Last weekend I took part in a festival in Sydney called Food & Words. Sadly I had to leave quite soon after my talk (I was first up) so I missed out on hearing many of the other speakers. I was really especially sad to miss Sydney’s John Newton on Eric Rolls, along with Gay Bilson, who I think is hands down the best food writer we have in Australia. I’m hoping both their addresses will be published somewhere soon.

My topic was ‘oysters’. As any visitor here knows, these critters are an abiding love of mine and I found it rather difficult to come up with anything new to say about them. I decided upon a metaphorical approach. For what it’s worth, here’s my piece (I’ve tweaked it in a couple of tiny ways since the weekend).

Despite writing a cookery blog, and having written a book about cooking, I don’t stand here as a ‘food writer’. In Love & Hunger I explain that for me cooking is a kind of portal into thinking about the world, and our culture, and my place in it. It is a form of peaceful meditation and of gentle, restorative retreat from the public world which can often seem so ferocious and bleak. As I’ve written in my book, in some subtle but definite way I feel that cooking connects me to a cycle of life greater and more permanent than my own. It is creativity, consolation, sensuality and solace. In short for me, and I expect many of you, food is not just food.

So what I want to talk about today is the oyster. Not just ‘the oyster’ – that silvery, plump, briny nugget – but the oyster as metaphor, and a kind of life instructor for me. Here are some lessons I have learned from the oyster.

 1. Taste life twice

As I’ve written elsewhere, my first response to the taste of an oyster,  at the age of about twelve was predictable.  I was at a backyard barbecue with my best friend and her parents. I recall just a few impressions of the day: the glare of the sun bouncing off the white weatherboards of the house; a bristly, threadbare lawn.  I remember pushing the oyster off its shell and into my mouth. And I remember promptly spitting it out, amid gales of adult laughter, onto the hot pale concrete of the garden path. In that instant I knew that the shocking disgust of that sensation, that taint on my tongue, would never leave me. How on earth could anyone put such a slimy, poisonous, slug-gobbet of a thing in their mouth and claim to enjoy it?

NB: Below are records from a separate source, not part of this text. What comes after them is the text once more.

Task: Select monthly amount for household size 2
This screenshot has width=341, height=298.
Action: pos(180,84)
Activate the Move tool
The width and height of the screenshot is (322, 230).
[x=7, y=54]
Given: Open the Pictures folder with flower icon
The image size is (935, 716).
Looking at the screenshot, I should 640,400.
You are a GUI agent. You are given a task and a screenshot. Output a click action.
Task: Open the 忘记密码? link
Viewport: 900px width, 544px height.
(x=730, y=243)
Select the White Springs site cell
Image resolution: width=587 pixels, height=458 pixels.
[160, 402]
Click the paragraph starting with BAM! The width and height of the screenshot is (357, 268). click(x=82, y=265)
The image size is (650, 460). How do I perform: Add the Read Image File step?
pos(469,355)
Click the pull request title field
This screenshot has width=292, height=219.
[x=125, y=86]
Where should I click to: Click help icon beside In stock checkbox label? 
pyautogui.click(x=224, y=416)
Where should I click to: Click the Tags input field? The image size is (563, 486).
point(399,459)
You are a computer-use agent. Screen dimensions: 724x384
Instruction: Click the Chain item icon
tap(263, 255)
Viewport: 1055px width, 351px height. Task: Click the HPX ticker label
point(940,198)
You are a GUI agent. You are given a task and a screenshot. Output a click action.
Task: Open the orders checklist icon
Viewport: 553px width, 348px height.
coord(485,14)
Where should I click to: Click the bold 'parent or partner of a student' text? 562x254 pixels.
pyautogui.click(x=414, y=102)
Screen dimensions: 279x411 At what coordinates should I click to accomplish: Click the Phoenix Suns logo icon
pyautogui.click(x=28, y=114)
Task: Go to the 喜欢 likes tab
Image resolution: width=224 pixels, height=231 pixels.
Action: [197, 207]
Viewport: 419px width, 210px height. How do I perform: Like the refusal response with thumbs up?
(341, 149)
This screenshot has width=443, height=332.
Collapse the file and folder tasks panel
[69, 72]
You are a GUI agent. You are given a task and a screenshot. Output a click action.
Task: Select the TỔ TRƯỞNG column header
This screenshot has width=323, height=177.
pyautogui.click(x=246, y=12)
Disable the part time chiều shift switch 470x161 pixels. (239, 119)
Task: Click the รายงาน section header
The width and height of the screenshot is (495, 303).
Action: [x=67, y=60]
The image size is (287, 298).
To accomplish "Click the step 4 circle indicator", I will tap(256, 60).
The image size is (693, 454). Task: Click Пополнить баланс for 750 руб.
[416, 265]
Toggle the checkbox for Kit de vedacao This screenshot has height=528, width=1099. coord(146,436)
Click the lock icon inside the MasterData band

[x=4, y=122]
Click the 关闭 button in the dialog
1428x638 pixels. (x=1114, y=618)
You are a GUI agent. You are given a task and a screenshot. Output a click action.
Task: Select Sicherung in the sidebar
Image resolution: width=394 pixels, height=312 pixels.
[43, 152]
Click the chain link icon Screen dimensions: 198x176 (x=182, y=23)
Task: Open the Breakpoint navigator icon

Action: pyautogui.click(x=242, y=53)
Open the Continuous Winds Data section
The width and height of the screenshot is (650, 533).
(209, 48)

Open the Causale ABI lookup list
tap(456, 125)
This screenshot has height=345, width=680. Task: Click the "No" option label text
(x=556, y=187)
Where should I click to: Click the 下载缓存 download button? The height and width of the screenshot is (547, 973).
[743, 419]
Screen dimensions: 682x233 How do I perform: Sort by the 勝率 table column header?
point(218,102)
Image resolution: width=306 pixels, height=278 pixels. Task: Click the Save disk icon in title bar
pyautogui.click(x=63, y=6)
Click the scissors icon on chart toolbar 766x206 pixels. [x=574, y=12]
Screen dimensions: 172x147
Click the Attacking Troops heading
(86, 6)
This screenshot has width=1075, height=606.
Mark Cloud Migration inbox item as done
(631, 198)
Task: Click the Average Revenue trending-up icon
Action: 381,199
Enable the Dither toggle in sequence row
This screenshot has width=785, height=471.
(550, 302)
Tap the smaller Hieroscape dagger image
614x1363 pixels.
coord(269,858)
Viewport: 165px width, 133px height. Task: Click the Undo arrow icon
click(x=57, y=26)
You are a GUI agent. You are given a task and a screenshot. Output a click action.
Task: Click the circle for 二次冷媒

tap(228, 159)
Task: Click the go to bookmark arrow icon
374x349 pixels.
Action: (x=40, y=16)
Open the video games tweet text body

It was mystifying.

And it remained a mystery to me for many years, for it was easy for me to avoid oysters until my mid-twenties when I found myself at the table of my then-partner’s parents, invited to help myself from a platter of oysters.

My beau’s father loved oysters. To him they were the height of extravagant pleasure and sophistication, and his offering them to me was a gesture of generosity and warmth. He was inviting me, with this platter of shiny grey slugs, to share his deepest pleasure. Of course I could not refuse. I took three, resisting more on the pretext of restraint. I could feel the rictus smile on my face as I stared down at the plate. There was no getting around it: they must be eaten. All I could do was pray I would not audibly retch as I downed them as quickly as possible.

I swallowed the first one whole, forcing myself not to wince through sheer force of will. Gah! So salty, and so acidic. But something strange was happening: it was not, I was astonished to find, so repellent after all.

The second oyster I ate in two bites, astounded at finding the taste … interesting. By the third, I had detected a glimmer of what I would soon fall in love with about oysters: the briny tang, the softness in the mouth.

I had learned a crucial lesson – one must always taste things twice. I had begun to experience what psychologists call the ‘hedonic reversal’ – the human capacity to appreciate and desire something not simply despite, but because of, the very properties that first repelled one.

The philosopher and writer Carolyn Korsmeyer has termed this ‘the paradox of aversion’. The poetic form of tragedy in art, she says, is another example of this connection between pleasure and repulsion: “Philosophies of art and aesthetics are peppered with examples of what can be termed the paradox of aversion: the attraction to an object that both inspires fear or revulsion and is transformed into something profoundly beautiful.”

2.     Pay attention to small things

Part of my learning to appreciate the oyster has been in coming to understand that the real depth of pleasure – in anything – comes not from the what, but from the how and where and when and why. It was not until I tasted a freshly opened oyster lifted from a bed of ice that I could truly begin to love them –as we all know, a freshly shucked oyster complete with its little pool of icy sea-juice is a completely different creature from the pre-opened, dried-out smears of sludge in plastic covered trays from a fish shop. I first learned to shuck oysters from a service station owner on the south coast of NSW, who sold me a hessian bag of live Sydney rocks. He wore a singlet, a pair of Stubbies and a welding glove, and showed me how to open them on the petrol station counter.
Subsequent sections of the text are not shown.